Try it:
Using the data below, return all lines in which "field" appears.

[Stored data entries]
========================================================================

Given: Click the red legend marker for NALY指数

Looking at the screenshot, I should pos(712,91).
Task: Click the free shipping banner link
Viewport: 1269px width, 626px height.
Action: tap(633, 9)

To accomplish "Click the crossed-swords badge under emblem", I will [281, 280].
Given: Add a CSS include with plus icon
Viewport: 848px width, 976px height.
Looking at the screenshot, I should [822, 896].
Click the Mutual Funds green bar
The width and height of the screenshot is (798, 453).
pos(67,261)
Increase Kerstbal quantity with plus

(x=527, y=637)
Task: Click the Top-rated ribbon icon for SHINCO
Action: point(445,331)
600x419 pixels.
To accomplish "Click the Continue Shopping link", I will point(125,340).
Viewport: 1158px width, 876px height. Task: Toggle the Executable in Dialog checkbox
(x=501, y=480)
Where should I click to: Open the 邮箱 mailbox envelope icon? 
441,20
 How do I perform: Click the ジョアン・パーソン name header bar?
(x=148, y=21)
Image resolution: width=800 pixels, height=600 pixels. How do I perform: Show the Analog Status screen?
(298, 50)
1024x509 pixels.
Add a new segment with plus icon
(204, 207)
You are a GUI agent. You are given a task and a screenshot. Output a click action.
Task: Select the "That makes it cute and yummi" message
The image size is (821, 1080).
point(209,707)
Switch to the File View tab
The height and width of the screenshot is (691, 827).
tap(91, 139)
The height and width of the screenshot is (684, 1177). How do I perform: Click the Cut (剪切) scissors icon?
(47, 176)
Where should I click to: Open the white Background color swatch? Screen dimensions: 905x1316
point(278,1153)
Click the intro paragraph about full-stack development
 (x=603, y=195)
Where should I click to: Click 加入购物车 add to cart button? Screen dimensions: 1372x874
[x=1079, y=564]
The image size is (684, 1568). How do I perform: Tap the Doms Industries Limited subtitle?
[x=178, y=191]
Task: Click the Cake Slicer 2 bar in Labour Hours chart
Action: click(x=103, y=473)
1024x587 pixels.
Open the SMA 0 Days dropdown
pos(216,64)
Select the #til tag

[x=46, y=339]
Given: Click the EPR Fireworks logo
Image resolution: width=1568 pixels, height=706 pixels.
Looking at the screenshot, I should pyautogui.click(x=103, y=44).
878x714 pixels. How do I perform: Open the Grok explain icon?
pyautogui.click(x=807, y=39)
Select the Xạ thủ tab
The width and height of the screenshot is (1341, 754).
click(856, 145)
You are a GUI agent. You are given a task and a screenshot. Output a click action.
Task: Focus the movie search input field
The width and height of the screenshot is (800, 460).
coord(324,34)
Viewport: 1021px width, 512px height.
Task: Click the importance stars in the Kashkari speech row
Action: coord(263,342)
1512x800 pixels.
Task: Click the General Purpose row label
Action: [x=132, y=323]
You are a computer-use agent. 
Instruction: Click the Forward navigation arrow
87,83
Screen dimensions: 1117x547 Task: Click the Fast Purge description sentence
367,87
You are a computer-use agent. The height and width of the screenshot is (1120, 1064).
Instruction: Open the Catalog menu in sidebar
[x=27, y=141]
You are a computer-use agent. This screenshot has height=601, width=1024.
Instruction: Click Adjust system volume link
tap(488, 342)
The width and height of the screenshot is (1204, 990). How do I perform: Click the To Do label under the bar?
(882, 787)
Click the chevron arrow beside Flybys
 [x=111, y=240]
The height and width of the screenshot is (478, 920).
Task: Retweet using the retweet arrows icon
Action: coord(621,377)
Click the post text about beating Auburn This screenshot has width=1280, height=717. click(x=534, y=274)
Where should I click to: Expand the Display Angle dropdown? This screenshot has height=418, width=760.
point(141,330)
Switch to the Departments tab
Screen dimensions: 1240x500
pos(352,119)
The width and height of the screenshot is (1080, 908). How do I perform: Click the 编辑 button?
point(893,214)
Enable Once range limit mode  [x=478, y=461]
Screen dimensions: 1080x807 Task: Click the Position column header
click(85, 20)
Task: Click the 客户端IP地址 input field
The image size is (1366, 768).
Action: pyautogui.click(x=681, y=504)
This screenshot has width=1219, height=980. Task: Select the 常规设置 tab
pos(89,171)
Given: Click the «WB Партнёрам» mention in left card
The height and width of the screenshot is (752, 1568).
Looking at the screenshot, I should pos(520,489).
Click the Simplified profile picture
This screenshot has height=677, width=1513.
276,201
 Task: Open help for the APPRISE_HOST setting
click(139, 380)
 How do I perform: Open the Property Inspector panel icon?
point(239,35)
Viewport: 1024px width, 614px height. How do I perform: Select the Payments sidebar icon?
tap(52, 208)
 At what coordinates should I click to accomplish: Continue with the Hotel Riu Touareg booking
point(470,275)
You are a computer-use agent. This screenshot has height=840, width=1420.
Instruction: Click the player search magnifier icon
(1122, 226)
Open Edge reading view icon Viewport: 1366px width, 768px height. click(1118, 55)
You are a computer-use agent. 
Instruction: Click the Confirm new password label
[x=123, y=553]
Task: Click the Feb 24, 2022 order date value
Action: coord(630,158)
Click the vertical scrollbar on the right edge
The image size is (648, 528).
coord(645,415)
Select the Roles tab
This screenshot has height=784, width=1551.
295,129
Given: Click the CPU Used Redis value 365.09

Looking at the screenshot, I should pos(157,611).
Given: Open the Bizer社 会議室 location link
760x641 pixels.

========================================================================

Output for this task:
Task: Focus the movie search input field
Task: Click the 客户端IP地址 input field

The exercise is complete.